GEORGES VON SWETLIK, ICON MOTIF, BYZANTUÍNE SERIES.
Sign. G. Howora v. Swetlik. 1979. Unvarnished egg tempera on paper 62x46 cm.
GEORGES VON SWETLIK WAS A EUROPEAN ARTIST IN FINLAND
Georges von Swetlik spent most of his life and career in Finland, creating an extensive and partly pioneering artistic heritage. Born in St. Petersburg in 1912, he fled the Russian Revolution and spent much of his childhood on the Russian Black Sea Coast and in Constantinople before the von Swetlik family finally settled in Helsinki in 1923. The von Swetliks were descendants of an ancient Bohemian feudal clan, and the young man was raised in surroundings that combined Russian, international and Swedish-speaking Finnish influences. This Russian background led to difficulties after the Second World War, and though keen to emigrate to the USA, von Swetlik only reached Sweden before gravitating back to Finland by force of circumstances in the early 1950s. It was here that he lived out the rest of his days, initially in Helsinki and subsequently in nearby Western Uusimaa.
A precocious artist, he began painting as a teenager in the 1920s with an early interest in Russian realism soon giving way to classical European art. Though two leading painters, the Russian Ilya Repin and the Finnish Akseli Gallen-Kallela, were willing to admit von Swetlik to their master classes, neither of these artists lived to see his offer taken up. Both had forecast a brilliant career for the young man. With support from the industrialist and patron of the arts Gösta Serlachius in the 1930s, von Swetlik gained a reputation as a skilled portraitist. Serlachius also sent him to Paris, where he sought to hone his skills by copying classic works on display at the Louvre, thereby enlisting Rembrandt, Titian and Velasquez as his de facto teachers. This classical period in von Swetlik’s artistic development was followed by an encounter with impressionism.

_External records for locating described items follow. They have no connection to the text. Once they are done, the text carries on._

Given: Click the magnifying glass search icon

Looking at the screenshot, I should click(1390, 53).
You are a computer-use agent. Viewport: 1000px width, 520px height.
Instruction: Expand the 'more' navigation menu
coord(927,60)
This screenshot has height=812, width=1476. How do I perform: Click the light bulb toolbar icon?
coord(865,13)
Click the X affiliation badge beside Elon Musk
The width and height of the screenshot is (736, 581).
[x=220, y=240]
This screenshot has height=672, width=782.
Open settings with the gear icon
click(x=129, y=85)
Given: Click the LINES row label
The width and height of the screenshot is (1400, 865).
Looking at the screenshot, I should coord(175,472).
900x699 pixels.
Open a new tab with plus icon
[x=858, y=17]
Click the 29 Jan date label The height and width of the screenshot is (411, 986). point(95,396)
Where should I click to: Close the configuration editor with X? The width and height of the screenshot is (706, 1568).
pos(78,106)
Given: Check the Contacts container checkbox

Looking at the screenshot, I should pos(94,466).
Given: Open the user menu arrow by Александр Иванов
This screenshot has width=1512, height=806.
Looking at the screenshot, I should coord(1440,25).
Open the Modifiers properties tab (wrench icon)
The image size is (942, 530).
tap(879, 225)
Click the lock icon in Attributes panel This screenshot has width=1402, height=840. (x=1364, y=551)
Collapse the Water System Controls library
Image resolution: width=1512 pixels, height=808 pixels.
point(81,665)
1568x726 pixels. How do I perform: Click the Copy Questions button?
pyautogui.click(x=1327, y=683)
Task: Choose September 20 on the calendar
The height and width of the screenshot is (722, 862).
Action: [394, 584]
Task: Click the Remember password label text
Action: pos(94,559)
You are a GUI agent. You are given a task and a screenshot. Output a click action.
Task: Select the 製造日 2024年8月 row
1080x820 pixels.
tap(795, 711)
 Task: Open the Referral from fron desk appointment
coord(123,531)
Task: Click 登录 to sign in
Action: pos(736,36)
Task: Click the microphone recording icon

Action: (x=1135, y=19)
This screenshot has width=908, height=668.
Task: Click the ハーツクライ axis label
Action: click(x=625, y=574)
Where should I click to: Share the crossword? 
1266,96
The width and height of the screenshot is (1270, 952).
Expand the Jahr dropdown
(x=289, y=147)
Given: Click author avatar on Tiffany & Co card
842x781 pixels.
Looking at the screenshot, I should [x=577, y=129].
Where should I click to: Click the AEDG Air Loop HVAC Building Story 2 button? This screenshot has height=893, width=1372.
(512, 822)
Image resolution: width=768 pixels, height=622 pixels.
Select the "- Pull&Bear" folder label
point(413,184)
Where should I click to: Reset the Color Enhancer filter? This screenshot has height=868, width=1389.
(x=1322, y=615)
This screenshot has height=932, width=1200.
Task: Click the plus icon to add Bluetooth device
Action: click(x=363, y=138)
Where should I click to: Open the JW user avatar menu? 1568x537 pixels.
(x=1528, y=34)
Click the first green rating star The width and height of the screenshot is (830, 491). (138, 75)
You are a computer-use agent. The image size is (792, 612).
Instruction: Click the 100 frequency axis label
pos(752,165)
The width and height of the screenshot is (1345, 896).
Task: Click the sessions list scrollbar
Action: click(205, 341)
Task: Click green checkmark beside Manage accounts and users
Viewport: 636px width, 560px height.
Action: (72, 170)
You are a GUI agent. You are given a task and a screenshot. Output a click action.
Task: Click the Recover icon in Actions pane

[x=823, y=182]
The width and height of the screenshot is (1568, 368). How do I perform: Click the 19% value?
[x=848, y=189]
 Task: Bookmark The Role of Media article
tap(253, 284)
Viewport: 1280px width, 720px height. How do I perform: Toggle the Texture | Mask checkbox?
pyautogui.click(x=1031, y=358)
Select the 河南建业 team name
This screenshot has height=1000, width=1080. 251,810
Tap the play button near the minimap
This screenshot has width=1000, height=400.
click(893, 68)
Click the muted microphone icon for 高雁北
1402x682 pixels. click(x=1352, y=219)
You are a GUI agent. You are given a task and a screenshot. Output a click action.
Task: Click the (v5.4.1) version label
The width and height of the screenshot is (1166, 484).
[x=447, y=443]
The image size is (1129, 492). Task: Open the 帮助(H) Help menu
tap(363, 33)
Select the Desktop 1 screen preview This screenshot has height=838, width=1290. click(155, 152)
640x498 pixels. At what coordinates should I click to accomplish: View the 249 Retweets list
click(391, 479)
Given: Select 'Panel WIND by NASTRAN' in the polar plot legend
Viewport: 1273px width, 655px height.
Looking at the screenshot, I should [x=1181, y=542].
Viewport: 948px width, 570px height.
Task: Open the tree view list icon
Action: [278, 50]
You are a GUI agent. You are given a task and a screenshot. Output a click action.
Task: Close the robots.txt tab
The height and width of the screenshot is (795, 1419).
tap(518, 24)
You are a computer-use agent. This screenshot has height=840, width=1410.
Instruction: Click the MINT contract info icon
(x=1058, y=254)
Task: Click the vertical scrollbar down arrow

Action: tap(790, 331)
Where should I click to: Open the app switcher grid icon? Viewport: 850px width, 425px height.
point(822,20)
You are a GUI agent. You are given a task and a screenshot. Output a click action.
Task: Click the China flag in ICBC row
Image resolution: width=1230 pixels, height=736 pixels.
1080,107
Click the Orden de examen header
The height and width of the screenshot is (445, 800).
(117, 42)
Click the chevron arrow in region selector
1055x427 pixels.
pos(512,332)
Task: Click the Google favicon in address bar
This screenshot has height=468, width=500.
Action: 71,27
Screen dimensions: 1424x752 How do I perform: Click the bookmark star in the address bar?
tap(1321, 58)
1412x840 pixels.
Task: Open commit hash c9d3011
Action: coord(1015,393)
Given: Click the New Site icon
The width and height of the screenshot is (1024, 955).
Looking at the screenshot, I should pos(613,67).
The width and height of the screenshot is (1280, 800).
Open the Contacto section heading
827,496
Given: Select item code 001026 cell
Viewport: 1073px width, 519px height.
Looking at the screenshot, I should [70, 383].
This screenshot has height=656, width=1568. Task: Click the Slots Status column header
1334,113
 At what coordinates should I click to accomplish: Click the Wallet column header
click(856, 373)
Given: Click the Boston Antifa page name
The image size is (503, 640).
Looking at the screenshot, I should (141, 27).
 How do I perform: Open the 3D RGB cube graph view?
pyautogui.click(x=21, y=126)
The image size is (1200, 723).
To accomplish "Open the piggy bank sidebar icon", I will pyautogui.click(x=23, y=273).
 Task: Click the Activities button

The various stages of his career carried von Swetlik through the history of art in an unusually systematic way. In the spirit of the time he only painted once during the abstract period in 1950s, and instead this became a stage of technical and artistic preparation for a new way of painting that he would make entirely his own. At the end of this decade he devoted himself to a unique style of figure painting that sought thematic axioms in antiquity and classical literature. He painted in virtuoso style, idiosyncratically applying an egg tempera technique and working like a composer through countless possible variations of compositional opportunity and colour schemes to realise a distinctive touch, tone and illuminating mystique. Notwithstanding the Biblical theme of the wise and foolish virgins, his goals remained artistic with light, man and rhythm combining to bring forth a musical entity. His Byzantine series treats icon subjects, seeking an impression of fresco technique. Commenting on a French exhibition of von Swetlik’s work in 1967, the artist André Verdet observed that “far from contemporary aspirations and discoveries, von Swetlik takes his dream to the extreme. The tradition that he maintains lives on.”
Though long making a living through portrait painting, from the 1970s onwards, von Swetlik may have gradually begun to base his livelihood on other works as well. Private collections were expanding and becoming more common, and his real breakthrough in Finland came quite late in 1989-1990 following exhibitions at Ekenäs Museum and at Hagelstam Gallery in Helsinki. Georges von Swetlik received a State artist’s pension towards the end of his life and died in Ekenäs on the south coast of Finland in 1991.
Georges von Swetlik was described as a “great Russian master” at a 2007 exhibition in Moscow, and centenary exhibitions of his work arranged in Helsinki, Tenhola and the Åland Islands Art Museum in 2012 also attracted great interest. His works are prominently displayed in the Serlachius collection in Mänttä, and have also changed hands at art auctions in recent years.
Georges von Swetlik created his art outside of the Finnish national programme and far from the sources of his own classical inspiration, but despite this – or perhaps precisely because of it – he may have managed to combine European and Eastern cultural influences more effectively than any other artist into a synthesis that earns him a unique place in the history of art.
Riggert Munsterhjelm
Artist, PhD
Student of Georges von Swetlik
Georges von Swetlik was born in St Petersburg in 1912. Because of the revolution he and his family spent a number of years by the Black Sea in Southern Russia and in Constantinople. In 1923 the family arrived in Finland where von Swetlik would live and work, except for a short period spent in Sweden in the 1950s. In the beginning he painted in a realistic manner. Ilja Repin and Akseli Gallen-Kallela both offered to teach the young artist but both passed away before teaching commenced. Instead he had the support of Gösta Serlachius, a patron of the arts, who financed his travels to Paris. Early on von Swetlik became famous for his skilled portraits. The different periods in his art show an inspiration taken from various periods in art history and his oeuvre is an innovative reinterpretation of both modernistic tendencies and elements of classical art and old masters. In his most characteristic late period he worked with themes from antiquity and classical literature and created, maybe more than anyone else, an art belonging in both the Eastern and Western European artistic tradition.